The intense heat wave in India which has turned out to be the hottest spring in the last one hundred years is having its impact on people, fauna and agriculture. Thermometers recording 50 degrees centigrade, and the lack of water, has forced the government in New Delhi to halt all wheat exports, in anticipation of any shortages that could lead to extreme situations.
According to the statement, only exports backed by letters of credit issued before the ban was imposed, May 14th., will be allowed, and the only other exception is for countries that request supplies “to meet their food security needs.”
However the measure is not final and can be revised according to the government.
This has had an immediate impact in the international agriculture commodities market, forcing grain producing countries to increase prices or those in the southern hemisphere to plan greater harvests to meet the global demand. Likewise the impact on wheat based foods, bread, pasta, and flour, will also necessarily extend to feed lot cattle breeding.
India has only come to increase an already difficult situation created by the Russian invasion of Ukraine, two of the world's leading exporters of wheat, who are concentrated in the war instead of sowing wheat and other grains.

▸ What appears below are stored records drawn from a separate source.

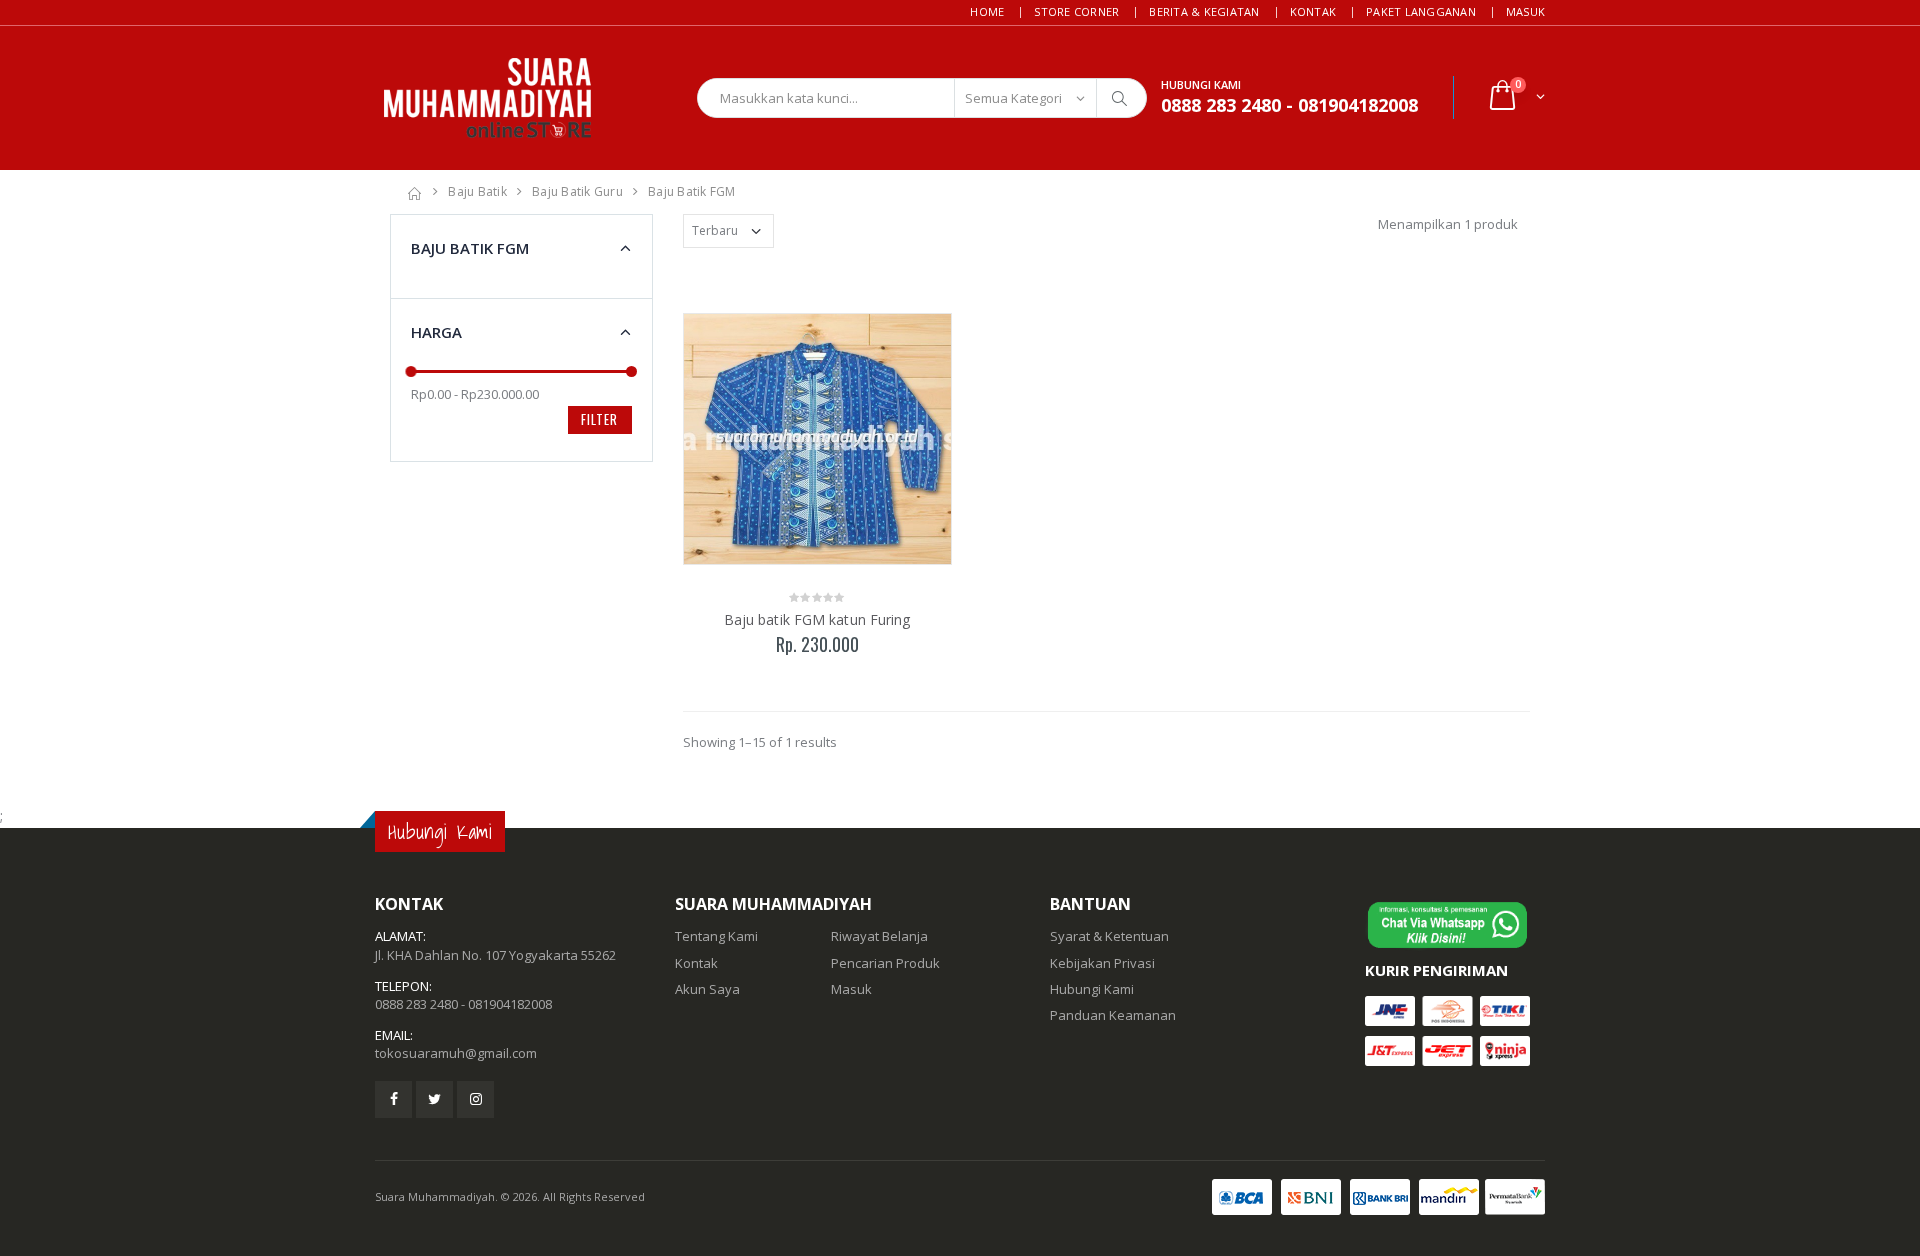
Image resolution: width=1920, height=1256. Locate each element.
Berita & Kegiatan (1204, 11)
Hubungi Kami (1092, 989)
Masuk (1525, 11)
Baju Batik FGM (692, 191)
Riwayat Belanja (879, 936)
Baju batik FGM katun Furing (817, 619)
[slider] (411, 371)
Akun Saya (707, 989)
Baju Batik (477, 191)
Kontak (1313, 11)
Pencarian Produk (885, 963)
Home (987, 11)
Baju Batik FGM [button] (470, 248)
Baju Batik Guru (577, 191)
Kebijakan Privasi (1102, 963)
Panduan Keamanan (1113, 1015)
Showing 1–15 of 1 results (760, 742)
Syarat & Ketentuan (1109, 936)
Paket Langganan (1421, 11)
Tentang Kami (716, 936)
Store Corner (1076, 11)
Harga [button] (436, 332)
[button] (1515, 97)
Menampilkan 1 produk (1448, 224)
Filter (599, 419)
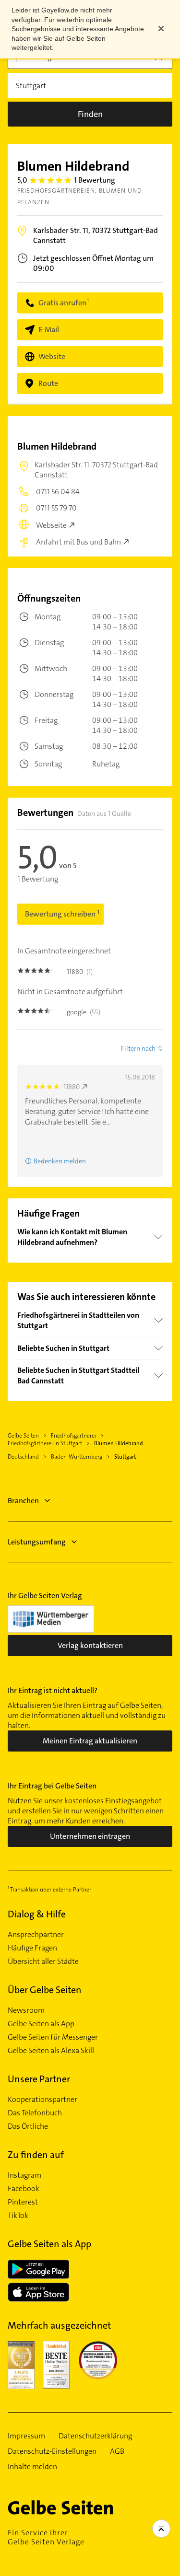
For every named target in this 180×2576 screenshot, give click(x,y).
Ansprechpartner (36, 1934)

But according to world agriculture experts, the ban of Indian shipments is likely to be advantageous for countries such as Argentina, Australia, South Africa, Brazil, potentially great exporters of wheat and flour.
In effect Brazil already a world leader in soybeans and corn supplier, is planning to add wheat to its cereals sales list, following on a considerable crop in southern states. Traditionally Brazil, a net importer of wheat, would buy the cereal from Argentina but that country's erratic farm policies have convinced their Mercosur partners to also become a wheat power house.
In January and February 2022, Brazil saw record wheat exports in value and volume alike (1.48 million tons; + 184.2%). The main destinations were Saudi Arabia (US$ 85.63 million; 19,6% share); Morocco (US$68.16 million; 15.6%); and Indonesia (US$65.70 million; 15%). The state of Paraná accounts for almost half of Brazilian wheat production and has a 30% milling volume capacity.
Besides Brazilian plantation began to improve over time as the quality of different wheat cultivars improved. “Our cultivars in Brazil have improved a lot in terms of quality, so we expect a gain in productivity and an increase in the planted area. Therefore, we are optimistic that the crop will be excellent”, said analyst Paloma Venturelli, vice president of Sinditrigo-PR.